Maybe that sounds harsh but its true. When things do not go as planned; when the storm comes and it does not go as planned…..what a brat!
Okay. Confession time. I am she.
How does my husband deal with me? Its one of those weeks where I wonder.
I thank God for the grace and patience that he has with me; far more than I have with him.
We are still in the remodel – it wasa never completed. Now I should be grateful for the new kitchen that I do have. I should be grateful for the freedom, the space and all the new gadgets within. But call me spoiled, ungrateful, mean spirited – I prefer hand washed dishes. I liked my simple oven and my spacious refrigerator. It’s not even done anyway – who knows when it will be. 😦
I hear God speaking as I begin to list those things I find so frustrating about this season. My husband designed it by himself – for my pleasure. How sweet! How creative! The time and energy put into it. It isn’t what we need but count the blessing. More cabinets. More space. Finally a dining table to eat at together. I can see my little ones playing in the yard as I cook. There is light. There is music. It is a blessing.
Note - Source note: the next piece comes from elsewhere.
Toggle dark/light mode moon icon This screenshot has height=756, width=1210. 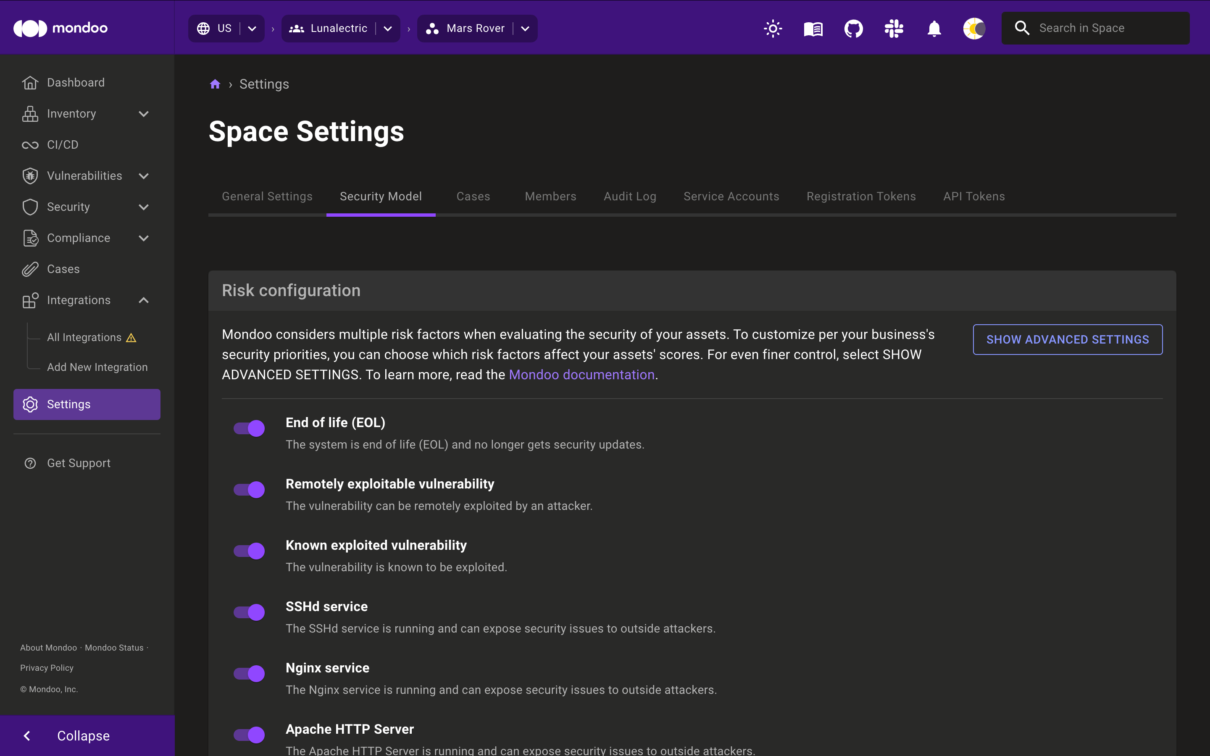pyautogui.click(x=973, y=28)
It is so easy to complain; to see those things within that are not quite right. Yet HIs word tells us to think on those things that are pure; those things that are good and right. And true. Our thoughts are not always true. What a witness we can be sometimes!
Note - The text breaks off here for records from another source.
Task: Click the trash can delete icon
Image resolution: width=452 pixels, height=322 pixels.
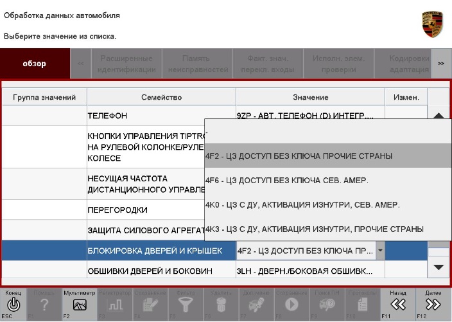Action: tap(222, 305)
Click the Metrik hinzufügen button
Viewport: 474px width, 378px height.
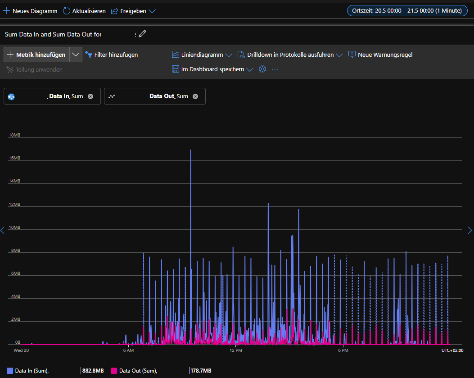coord(37,55)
“A good man out of the good treasure of his heart bringeth forth that which is good; and an evil man out of the evil treasure of his heart bringeth forth that which is evil: for of the abundance of the heart his mouth speaketh.(Luke 6:45)
Pondering what is in my heart and praying that He who knows my heart will cleanse me and make my heart as His. How we need a mirror some days. A recorder. To see ourselves as others see us, To hear us as those outside do. How our heart, our mouth, shoud show and share those things of the Lord always!
It begs the question: Do they see Jesus in me?